Uphill Równica 2013
Sobota, 24 sierpnia 2013
· Komentarze(5)
Przed starem MTB Uphill Równica 2013© webit
Wybraliśmy się z Kubą na MTB Uphill Równica 2013.
Plan minimum jaki sobie ustaliłem to 23 min. Nie udało się, przestrzeliłem o 10 sekund, ale jestem zadowolony (2km jechałem z mega kolką). No i za mocno ruszyłem + na bruku muszę nauczyć się jeździć, bo zawsze za bardzo zwalniam ;)
Po bruku, wrrr... nienawidzę bruku!!© webit
Całość super zorganizowana. Trasa zamknięta dla ruchu - jechało się bezpieczniej na serpentynach mogąc je ścinać. A wpisowe 20 to żaden majątek, gdy w cenie jakiś żel i izotonik Nutrenda.
Froome-style (patrząc w mostek - szkoda tylko, że nie kręciłem młynka jak on :P)© webit
Pojechaliśmy przez Szczyrk i Salmopol do Wisły i dalej Ustronia. Następnie prawie 2h mieliśmy do startu więc po mostku kręciliśmy od czasu do czasu kółka. Start poszedł fajnie, spodobało mi się. Powrócę tu za rok.
Kuba na tle Czantorii© webit
Po zawodach pojechaliśmy z powrotem przez Salmopol, ale wcześniej zahaczyliśmy o Kubalonkę, na którą Kuba nie wjeżdżał os strony Wisły. Ten podjazd jeszcze poszedł spoko, ale Salmpol męczyliśmy jak nigdy - 10km/h.
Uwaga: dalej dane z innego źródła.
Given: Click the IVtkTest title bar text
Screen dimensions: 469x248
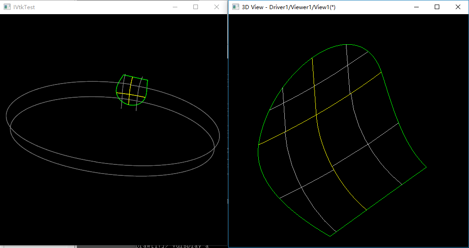Looking at the screenshot, I should pos(24,7).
Dużo wolniej, niż jak ostatnio razem się tu wspinaliśmy, a szliśmy wtedy jak Froome i Contador :P
...i Adam w podobnym ujęciu© webit
DANE
Czas: 00:23:06,89
Miejsce: 28/51 kat. / 87/188 open
Telemetria: HR avg 183 / max 190; kadencja 86
Wykres z Garmina© Garmin 500
Cel na 2014 - zejść poniżej 21 min.
Ambitnie, ale trzeba poćwiczyć jazdę na bruku.